===== Given entries

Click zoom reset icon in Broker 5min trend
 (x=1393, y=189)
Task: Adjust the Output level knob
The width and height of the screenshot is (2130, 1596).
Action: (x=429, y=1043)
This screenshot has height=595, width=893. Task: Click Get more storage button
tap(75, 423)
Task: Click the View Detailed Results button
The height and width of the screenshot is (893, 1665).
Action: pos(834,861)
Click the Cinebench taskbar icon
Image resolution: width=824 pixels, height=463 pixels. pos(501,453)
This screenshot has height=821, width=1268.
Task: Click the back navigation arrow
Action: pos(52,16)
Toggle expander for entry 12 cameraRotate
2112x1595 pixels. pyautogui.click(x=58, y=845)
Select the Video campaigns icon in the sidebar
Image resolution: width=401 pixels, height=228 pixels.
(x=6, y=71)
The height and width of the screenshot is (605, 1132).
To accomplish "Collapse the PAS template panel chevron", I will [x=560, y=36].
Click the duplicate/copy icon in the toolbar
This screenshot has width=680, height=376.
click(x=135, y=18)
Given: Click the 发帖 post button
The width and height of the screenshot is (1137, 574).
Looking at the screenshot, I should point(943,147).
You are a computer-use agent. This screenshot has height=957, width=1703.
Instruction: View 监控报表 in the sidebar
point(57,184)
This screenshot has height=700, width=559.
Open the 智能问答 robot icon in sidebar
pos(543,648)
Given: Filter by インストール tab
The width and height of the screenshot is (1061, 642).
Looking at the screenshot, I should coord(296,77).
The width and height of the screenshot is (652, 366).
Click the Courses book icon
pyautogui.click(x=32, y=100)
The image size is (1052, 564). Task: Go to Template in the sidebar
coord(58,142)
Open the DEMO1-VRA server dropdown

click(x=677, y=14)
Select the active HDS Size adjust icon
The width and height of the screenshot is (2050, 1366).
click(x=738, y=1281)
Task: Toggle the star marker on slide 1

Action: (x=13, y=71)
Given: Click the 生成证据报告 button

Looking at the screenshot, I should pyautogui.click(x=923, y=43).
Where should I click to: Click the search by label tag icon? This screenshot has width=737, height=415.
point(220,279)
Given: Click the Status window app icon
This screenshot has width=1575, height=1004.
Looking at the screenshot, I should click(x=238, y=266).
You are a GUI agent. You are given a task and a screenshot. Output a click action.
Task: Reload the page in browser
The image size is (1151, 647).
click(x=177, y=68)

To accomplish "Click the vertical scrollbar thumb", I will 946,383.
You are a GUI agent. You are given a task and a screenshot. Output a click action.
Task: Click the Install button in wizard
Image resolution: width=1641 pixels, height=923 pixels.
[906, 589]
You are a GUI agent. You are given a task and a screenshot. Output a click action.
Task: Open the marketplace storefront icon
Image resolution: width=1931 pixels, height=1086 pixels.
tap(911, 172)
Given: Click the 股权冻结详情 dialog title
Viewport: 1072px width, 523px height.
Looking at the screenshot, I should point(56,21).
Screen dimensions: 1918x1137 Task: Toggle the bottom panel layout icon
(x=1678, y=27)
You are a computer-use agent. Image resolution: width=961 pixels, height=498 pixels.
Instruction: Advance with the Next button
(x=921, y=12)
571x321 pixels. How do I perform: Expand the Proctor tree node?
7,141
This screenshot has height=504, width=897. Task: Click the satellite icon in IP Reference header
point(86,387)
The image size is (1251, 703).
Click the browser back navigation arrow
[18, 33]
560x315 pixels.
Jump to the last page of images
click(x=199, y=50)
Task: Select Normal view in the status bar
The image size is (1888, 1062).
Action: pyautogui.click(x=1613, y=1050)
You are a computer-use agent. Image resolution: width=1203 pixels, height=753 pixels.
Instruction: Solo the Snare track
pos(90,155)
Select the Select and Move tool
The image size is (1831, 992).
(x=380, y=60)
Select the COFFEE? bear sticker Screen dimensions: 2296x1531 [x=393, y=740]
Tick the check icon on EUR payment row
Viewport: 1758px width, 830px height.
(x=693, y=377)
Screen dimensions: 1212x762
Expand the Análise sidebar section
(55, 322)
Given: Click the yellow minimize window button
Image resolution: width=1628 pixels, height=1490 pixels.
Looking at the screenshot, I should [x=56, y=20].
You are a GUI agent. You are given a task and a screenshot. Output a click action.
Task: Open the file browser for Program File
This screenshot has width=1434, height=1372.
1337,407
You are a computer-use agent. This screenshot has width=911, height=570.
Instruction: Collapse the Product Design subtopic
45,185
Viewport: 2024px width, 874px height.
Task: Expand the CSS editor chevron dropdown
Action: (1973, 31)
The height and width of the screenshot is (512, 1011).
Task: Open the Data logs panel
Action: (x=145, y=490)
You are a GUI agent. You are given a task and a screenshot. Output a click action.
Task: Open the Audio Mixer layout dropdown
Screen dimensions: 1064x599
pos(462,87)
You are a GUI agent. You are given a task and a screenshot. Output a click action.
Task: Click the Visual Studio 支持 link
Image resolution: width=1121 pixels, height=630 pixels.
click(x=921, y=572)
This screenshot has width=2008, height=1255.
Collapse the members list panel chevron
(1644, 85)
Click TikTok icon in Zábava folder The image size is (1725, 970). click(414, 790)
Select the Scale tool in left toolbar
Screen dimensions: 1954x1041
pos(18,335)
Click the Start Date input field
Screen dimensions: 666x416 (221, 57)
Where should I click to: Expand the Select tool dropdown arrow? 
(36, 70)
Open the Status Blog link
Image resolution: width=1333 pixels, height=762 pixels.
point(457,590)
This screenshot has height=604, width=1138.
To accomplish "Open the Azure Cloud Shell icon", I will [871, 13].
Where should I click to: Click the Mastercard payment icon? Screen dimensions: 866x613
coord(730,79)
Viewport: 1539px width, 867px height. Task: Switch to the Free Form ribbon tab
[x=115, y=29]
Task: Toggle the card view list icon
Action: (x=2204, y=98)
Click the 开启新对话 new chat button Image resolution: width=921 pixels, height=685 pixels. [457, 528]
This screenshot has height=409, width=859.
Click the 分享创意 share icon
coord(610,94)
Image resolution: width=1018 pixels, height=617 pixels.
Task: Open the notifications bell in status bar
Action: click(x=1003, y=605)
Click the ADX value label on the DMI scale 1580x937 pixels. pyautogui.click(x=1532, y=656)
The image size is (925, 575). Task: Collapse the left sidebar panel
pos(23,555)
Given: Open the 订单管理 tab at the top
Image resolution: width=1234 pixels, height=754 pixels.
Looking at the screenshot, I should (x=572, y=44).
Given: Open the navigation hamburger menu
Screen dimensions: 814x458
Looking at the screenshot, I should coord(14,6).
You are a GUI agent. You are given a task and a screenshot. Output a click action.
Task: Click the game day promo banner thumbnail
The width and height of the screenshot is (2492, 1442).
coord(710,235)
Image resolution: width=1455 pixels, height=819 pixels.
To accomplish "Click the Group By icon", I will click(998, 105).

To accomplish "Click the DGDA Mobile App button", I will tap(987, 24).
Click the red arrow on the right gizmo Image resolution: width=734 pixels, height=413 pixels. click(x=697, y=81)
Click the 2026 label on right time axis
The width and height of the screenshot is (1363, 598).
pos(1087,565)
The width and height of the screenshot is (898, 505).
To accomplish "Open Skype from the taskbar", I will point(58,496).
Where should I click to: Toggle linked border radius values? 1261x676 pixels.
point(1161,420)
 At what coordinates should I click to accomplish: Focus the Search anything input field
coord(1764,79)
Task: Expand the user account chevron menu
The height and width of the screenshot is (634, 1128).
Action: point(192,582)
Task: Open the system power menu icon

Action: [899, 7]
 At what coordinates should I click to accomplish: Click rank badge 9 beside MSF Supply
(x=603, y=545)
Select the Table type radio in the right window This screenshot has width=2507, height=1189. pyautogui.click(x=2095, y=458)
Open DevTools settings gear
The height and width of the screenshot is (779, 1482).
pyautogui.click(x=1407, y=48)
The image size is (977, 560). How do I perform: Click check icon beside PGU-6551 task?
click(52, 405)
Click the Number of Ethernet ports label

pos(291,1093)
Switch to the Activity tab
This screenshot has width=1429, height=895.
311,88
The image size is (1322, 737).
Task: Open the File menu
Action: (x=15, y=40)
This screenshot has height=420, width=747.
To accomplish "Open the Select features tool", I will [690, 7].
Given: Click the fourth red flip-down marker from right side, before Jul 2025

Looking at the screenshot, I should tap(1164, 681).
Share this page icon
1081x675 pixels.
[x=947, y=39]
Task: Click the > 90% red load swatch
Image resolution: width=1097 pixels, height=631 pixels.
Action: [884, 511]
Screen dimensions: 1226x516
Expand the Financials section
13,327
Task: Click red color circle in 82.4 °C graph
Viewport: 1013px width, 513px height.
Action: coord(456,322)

==========

*Brief*
Using the records above, say how many lines contain the word "window". Write the number alone.

*Reply*
3